Page 1 of 1

[Rseding] [1.1.30] Deadlock on loss of ConnectionAcceptOrDeny message

Posted: Sat Apr 03, 2021 8:23 pm
by Hornwitser
When the ConnectionAcceptOrDeny message from the server is dropped on the way to the client it's possible for the server to end up deadlocked waiting for the client to continue the joining process. See the annotated image of the packet capture I've attached.

The server starts sending SynchronizerActions to the client immediately after it has sent the ConnectionAcceptOrDeny message, but if the client doesn't receive the ConnectionAcceptOrDeny message it waits half a second and then resends the ConnectioRequestReplyConfirm message it sent to the server.

In response to the second ConnectionRequestReplyConfirm message the server sends a modified ConnectionAcceptOrDeny message back with a higher first sequence number, if the client continues from this sequence then it will miss all the synchronizer actions sent by the server between the first and second ConnectionAcceptOrDeny message.
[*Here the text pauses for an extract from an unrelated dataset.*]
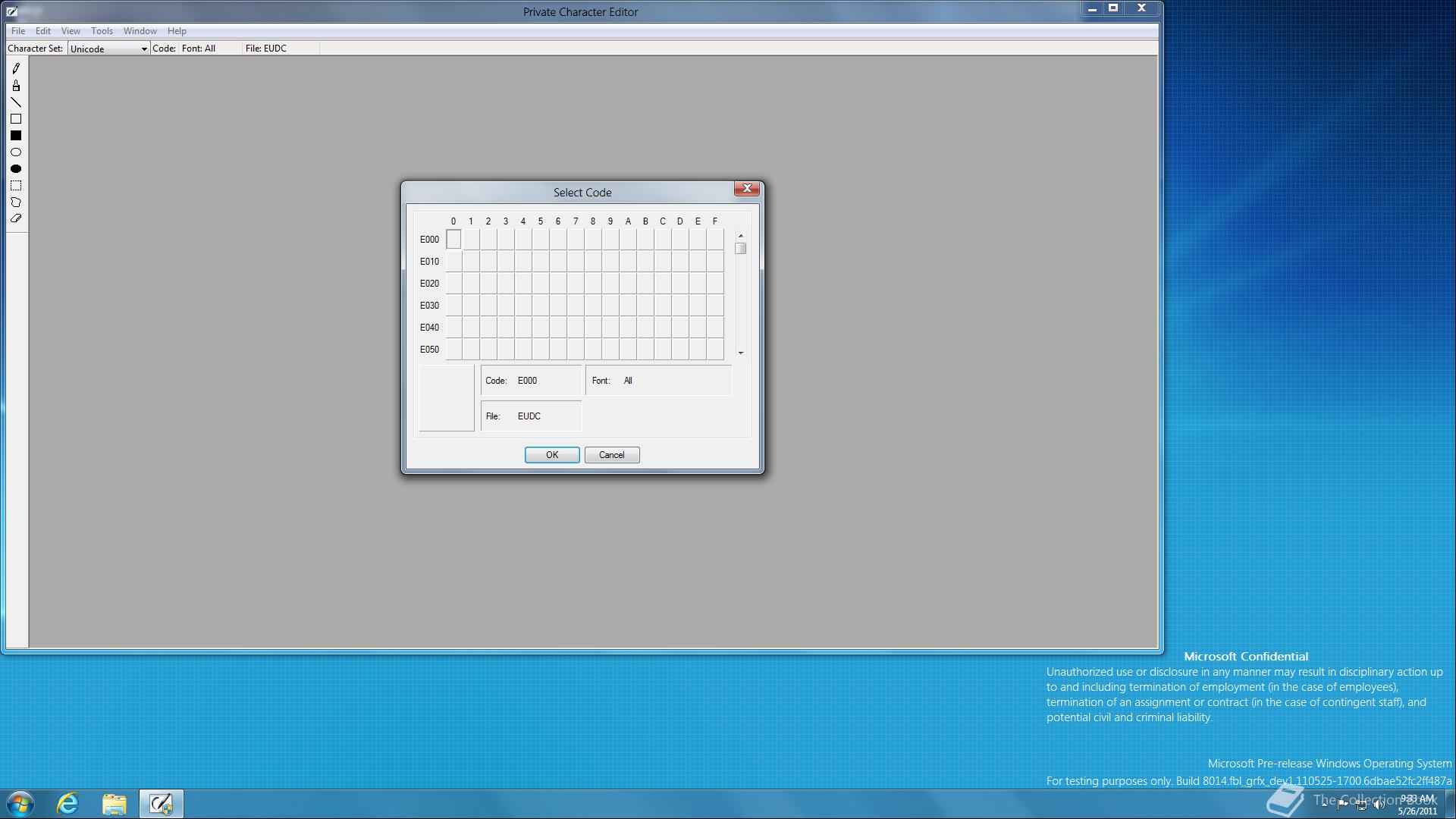The height and width of the screenshot is (819, 1456).
Task: Click scroll down arrow in code grid
Action: [x=741, y=353]
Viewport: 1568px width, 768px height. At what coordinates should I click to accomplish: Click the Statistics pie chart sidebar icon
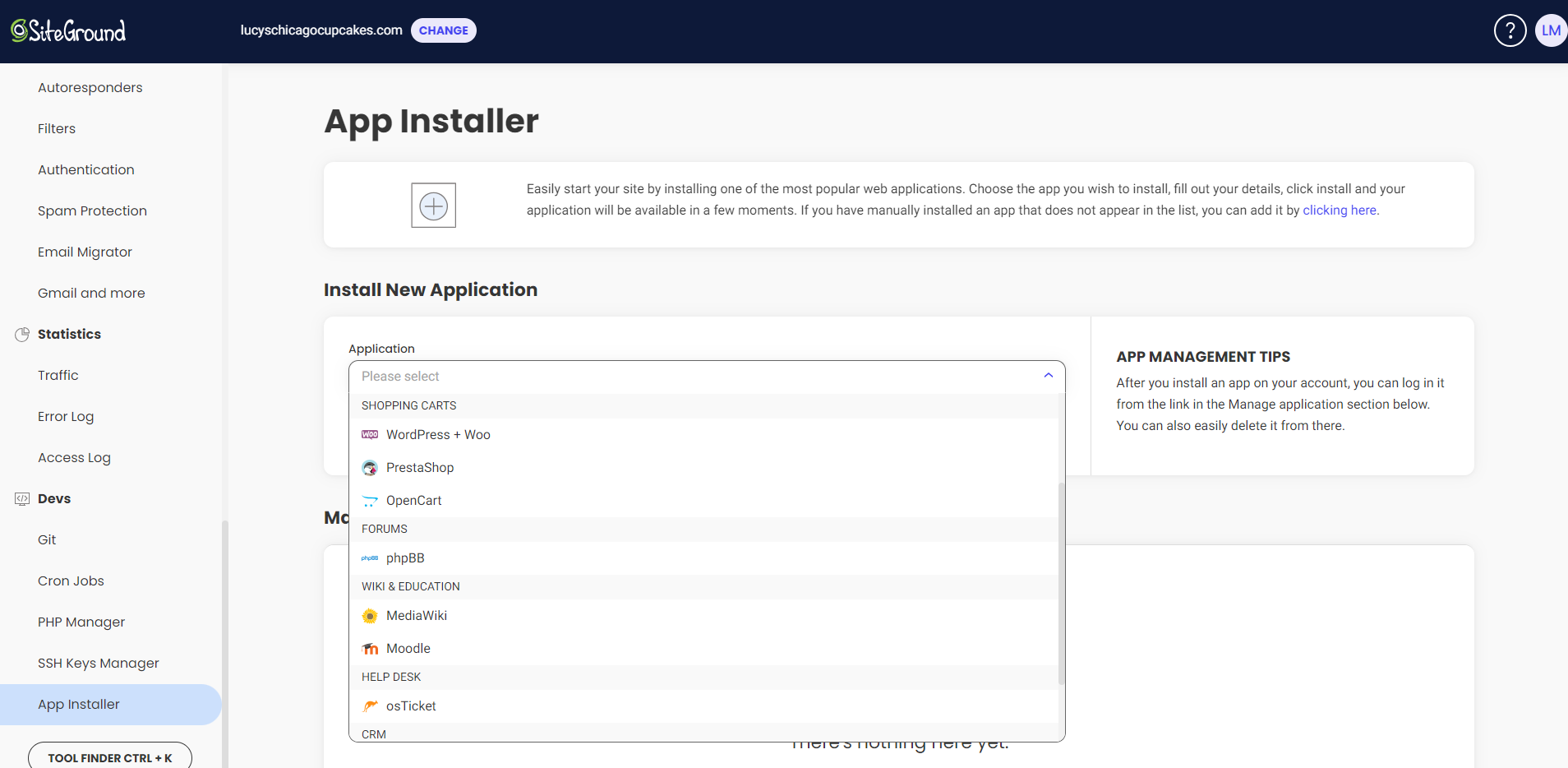(21, 334)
If the client is waiting for one of those synchronizer actions then the client and server deadlocks, the client is waiting for the server to send a message it has already sent, and the server is waiting for the client to signal it's finished downloading the auxiliary data. For players connected to the server this shows up as a progress bar at 100% saying "Server (<server>) is saving the map for player.", for the player connecting it's a progress bar at 100% saying "Waiting for the server to save the map.". The server remains frozen until the player connecting aborts the connection.

Re: [Rseding] [1.1.30] Deadlock on loss of ConnectionAcceptOrDeny message

Posted: Sat Dec 18, 2021 4:53 pm
by oof2win2
Please fix this. It still occurs sometimes, and it forces the server to be restarted.

Here is a bit of code to replicate the issue. Doesn't support passworded servers (yet), but replicates the issue successfully. Existing data (such as serverKey and serverKeyTimestamp) was taken from running a Factorio instance and connecting it, with Wireshark logging the packets. The fake client will be dropped after some time as it doesn't change it's nextToRecieveServerTickClosure value, but for that time the server will be stuck saving.
https://github.com/oof2win2/factorio-connect-client

Re: [Rseding] [1.1.30] Deadlock on loss of ConnectionAcceptOrDeny message

Posted: Mon May 30, 2022 1:56 pm
by Rseding91
After looking into this (again) I think I found at least a solution that prevents the deadlock and it will be in the next 1.1. release.

Re: [Rseding] [1.1.30] Deadlock on loss of ConnectionAcceptOrDeny message

Posted: Mon Jun 06, 2022 7:14 pm
by oof2win2
The issue still persists in 1.1.60, which is the latest 1.1. release. See the github repo provided above for a working implementation that deadlocks the server 100% of the time. You only need to change the instance and request IDs - I do it by Wireshark and then I increment the request ID by an amount, which usually works.

Image

Re: [Rseding] [1.1.30] Deadlock on loss of ConnectionAcceptOrDeny message

Posted: Mon Jun 06, 2022 11:58 pm
by Rseding91
oof2win2 wrote: Mon Jun 06, 2022 7:14 pm The issue still persists in 1.1.60, which is the latest 1.1. release. See the github repo provided above for a working implementation that deadlocks the server 100% of the time. You only need to change the instance and request IDs - I do it by Wireshark and then I increment the request ID by an amount, which usually works.
That's packet manipulation not packet loss. Feel free to make a different report about packet manipulation.

Re: [Rseding] [1.1.30] Deadlock on loss of ConnectionAcceptOrDeny message

Posted: Thu Jun 09, 2022 1:19 pm
by Windsinger
Respectfully, you just ignored a perfectly worded PoC that allow malicious users to take down a server running with your software and you tell them to make a new bug report out of it. Are you serious?

Re: [Rseding] [1.1.30] Deadlock on loss of ConnectionAcceptOrDeny message

Posted: Thu Jun 09, 2022 6:20 pm
by Hornwitser
Windsinger wrote: Thu Jun 09, 2022 1:19 pm Respectfully, you just ignored a perfectly worded PoC that allow malicious users to take down a server running with your software and you tell them to make a new bug report out of it. Are you serious?
To be fair the issue this report is about is that the server sends an incorrect sequence number when the client retries a connection request and as a result of that the client holds up the server. This issue is not about the ability of a client to hold up the server during saving, that is technically a different issue concerning a different part of the network code. Which by the way has now been fixed for the next release.